Time-Resolved, in Situ, Small- and Wide-Angle X-ray Scattering To Monitor Pt Nanoparticle Structure Evolution Stabilized by Adsorbed SnCl3- Ligands During Synthesis

Understanding and controlling nanoparticle formation mechanisms is important because of increasing reports of unusual material properties in this critical size region in fields ranging from magnetics, electrocatalysis, optics, and heterogeneous synthesis. Here we use real-time, in situ small-angle and wide-angle X-ray scattering to dynamically monitor the production of Pt critical nuclei from Sn-Pt complexes on a length scale approaching 0.6 nm. A time resolution of 20 s is achieved due to the slow reduction and growth processes of this unique system. The structure and evolution of inorganic Sn ligands on these Pt nanopartide cores is of particular interest because of the ability of Sn to mitigate poisoning of electrocatalyst surfaces by adsorbed CO intermediates (COads) on the anode of direct alcohol fuel cells.
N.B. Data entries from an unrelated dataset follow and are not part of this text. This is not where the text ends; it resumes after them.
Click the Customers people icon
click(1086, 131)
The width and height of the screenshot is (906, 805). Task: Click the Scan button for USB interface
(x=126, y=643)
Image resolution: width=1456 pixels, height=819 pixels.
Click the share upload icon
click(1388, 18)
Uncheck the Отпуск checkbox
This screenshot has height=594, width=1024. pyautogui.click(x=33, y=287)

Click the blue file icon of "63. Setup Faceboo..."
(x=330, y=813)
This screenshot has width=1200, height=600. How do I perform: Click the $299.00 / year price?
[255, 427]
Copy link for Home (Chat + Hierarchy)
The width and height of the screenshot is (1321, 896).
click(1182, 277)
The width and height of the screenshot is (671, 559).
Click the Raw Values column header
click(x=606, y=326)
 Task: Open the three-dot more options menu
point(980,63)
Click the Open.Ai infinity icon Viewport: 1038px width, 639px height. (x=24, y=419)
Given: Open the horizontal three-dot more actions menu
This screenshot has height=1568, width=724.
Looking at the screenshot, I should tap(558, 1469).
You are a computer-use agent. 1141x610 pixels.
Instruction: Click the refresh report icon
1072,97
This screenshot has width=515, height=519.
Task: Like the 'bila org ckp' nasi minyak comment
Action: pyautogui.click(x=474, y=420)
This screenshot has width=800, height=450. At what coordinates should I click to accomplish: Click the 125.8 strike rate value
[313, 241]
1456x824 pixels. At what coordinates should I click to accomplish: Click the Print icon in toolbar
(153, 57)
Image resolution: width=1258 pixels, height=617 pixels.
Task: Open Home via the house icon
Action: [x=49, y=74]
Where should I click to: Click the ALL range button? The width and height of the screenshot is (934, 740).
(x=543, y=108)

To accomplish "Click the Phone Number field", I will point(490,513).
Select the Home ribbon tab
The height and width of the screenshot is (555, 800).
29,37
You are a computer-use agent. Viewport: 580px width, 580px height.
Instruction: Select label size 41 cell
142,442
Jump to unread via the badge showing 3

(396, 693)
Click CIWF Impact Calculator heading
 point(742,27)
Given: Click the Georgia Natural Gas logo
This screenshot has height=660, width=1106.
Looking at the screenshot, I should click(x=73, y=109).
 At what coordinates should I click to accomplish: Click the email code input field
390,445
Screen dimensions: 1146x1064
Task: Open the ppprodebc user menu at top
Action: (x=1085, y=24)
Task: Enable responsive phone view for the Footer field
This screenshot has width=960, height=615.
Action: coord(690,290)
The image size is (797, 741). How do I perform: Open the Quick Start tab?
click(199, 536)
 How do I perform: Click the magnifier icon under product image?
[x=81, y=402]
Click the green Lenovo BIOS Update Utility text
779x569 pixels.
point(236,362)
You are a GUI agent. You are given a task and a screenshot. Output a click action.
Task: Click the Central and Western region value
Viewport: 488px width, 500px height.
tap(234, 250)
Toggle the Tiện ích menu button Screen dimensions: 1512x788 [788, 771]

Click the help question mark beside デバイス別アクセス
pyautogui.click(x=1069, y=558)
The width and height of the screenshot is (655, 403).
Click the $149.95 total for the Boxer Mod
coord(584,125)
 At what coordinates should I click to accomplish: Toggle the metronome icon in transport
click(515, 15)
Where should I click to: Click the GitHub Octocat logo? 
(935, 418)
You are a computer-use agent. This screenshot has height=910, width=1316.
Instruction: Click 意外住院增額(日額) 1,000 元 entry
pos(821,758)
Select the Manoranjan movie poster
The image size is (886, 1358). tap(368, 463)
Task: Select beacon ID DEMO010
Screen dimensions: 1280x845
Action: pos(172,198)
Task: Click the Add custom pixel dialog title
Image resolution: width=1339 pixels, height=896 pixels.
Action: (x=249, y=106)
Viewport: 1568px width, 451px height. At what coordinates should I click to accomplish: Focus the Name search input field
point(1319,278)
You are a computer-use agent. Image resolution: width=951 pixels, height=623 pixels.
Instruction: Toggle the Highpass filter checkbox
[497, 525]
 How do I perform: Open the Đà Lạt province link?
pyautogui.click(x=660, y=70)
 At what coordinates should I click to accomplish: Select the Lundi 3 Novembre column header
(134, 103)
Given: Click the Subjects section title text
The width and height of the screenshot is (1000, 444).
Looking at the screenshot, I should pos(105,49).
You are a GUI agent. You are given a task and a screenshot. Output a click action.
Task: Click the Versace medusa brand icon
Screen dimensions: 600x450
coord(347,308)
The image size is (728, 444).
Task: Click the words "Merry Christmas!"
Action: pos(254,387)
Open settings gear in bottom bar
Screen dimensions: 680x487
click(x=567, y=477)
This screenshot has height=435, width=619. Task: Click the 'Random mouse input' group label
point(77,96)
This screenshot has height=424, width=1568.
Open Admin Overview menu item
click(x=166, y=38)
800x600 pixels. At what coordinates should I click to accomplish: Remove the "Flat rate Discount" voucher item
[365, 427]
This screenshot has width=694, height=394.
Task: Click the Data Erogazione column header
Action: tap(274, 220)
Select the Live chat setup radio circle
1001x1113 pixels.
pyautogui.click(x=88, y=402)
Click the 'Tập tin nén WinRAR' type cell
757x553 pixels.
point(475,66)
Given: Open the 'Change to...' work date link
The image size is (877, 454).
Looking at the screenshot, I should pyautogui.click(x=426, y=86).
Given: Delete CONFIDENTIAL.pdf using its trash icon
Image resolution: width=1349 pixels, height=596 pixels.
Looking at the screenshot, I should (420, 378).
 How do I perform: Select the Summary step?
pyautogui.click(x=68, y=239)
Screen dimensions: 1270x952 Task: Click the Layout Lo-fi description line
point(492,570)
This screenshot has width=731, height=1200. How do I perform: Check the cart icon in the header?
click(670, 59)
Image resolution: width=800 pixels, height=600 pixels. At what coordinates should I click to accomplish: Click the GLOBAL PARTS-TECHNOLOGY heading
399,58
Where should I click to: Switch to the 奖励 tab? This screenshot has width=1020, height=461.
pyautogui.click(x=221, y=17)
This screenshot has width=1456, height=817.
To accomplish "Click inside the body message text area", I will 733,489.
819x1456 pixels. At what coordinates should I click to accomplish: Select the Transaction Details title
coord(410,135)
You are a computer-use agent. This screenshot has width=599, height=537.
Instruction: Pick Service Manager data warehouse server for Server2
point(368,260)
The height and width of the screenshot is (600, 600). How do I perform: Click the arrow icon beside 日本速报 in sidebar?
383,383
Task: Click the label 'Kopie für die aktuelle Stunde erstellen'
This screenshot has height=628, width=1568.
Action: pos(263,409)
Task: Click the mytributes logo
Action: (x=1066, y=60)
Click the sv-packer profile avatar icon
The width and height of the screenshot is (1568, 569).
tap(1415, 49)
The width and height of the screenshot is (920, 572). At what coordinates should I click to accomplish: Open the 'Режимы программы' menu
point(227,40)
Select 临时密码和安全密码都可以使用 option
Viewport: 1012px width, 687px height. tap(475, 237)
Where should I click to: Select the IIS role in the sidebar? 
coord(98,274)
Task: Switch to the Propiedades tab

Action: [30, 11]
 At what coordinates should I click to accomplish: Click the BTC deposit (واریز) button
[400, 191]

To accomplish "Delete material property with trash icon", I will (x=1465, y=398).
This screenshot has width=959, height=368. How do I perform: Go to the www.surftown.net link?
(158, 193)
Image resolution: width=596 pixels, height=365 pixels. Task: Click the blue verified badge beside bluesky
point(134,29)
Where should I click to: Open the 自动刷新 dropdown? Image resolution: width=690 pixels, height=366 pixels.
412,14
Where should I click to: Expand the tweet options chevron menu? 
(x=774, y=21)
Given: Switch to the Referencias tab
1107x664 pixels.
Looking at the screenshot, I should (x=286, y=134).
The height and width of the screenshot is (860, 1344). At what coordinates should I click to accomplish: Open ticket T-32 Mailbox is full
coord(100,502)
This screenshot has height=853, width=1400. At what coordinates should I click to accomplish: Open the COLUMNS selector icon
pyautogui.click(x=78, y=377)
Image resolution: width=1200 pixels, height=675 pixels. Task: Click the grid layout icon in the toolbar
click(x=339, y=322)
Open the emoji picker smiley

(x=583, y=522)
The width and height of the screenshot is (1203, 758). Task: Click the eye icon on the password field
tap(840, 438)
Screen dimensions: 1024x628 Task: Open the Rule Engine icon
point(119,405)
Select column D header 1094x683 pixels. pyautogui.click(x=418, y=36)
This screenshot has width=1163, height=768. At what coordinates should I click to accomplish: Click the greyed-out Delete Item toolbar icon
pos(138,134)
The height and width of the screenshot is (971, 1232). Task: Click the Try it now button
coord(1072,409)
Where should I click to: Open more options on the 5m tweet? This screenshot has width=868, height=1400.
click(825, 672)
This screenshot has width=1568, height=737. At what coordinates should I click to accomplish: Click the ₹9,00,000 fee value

Coherent scattering from the stabilizing ligand shell is identified in the wide-angle scattering data and suggests segregation of Sn ligands at the surface of the nanoparticles synthesized using our approach. We correlate the autoreduction kinetics of precursor complexes with number density, polydispersity, and Pt volume fraction, thereby establishing the mechanism of particle size control at the onset of atomic coalescence. Particle growth is shown to terminate when a Sn shell of well-defined thickness (about 0.6 nm) is completed for a range of Pt core diameters in this critical size range.